The atheist nun, who jokes about her lustful dreams of women in the opening episode, tells him there is a “contagion” which creates an “incurable” state.
Despite the insinuations that Dracula is spreading this blight by means of more than a bite, Moffat has claimed otherwise, and said the series will depict merely mundane vampirism.
“He’s not actually having sex with anyone,” said the writer at a London screening. “He’s drinking their blood.
“You might need to delete your Tinder if that is what you think. Dracula has always fed off men and women.”
The script nevertheless suggests that the devilish Transylvanian wants to “reproduce”, and favours a male character for this task.

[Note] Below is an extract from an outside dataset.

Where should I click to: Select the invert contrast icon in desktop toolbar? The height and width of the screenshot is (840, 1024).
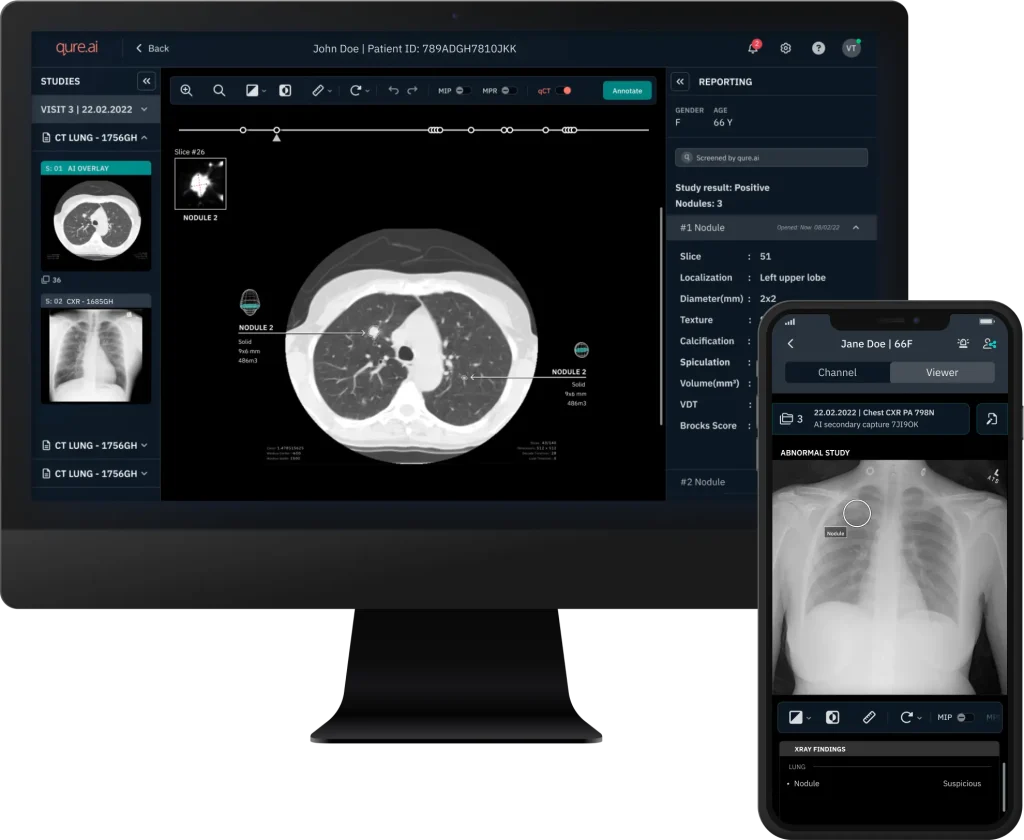[x=285, y=90]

Anxiety over homosexuality has been theorised by some as a subtext in the original novel, written at the time of Wilde’s imprisonment. As a young man Stoker wrote to American literary giant Whitman, believed to be gay or bisexual, to thank him for the “love and sympathy you have given me in common with my kind”.
With its fresh take the new series, starring Danish actor Claes Bang as the evil Count, also returns to many time-honoured tropes from previous versions.
Moffat said: “It has been through so many iterations, it felt right to do big castles and capes and that sort of thing.”
The concept for the three episode series, each overseen by a different director, began “as a joke” while the writing pair were working on Sherlock. It features customary bats, wooden stakes, and fangs, along with added twists on source material.
John Heffernan stars Harker and Dolly Wells as the interrogating atheist nun.
The series will be shown across three days with the first instalment, The Rules of the Beast, airing on New Year’s Day on BBC One at 9pm.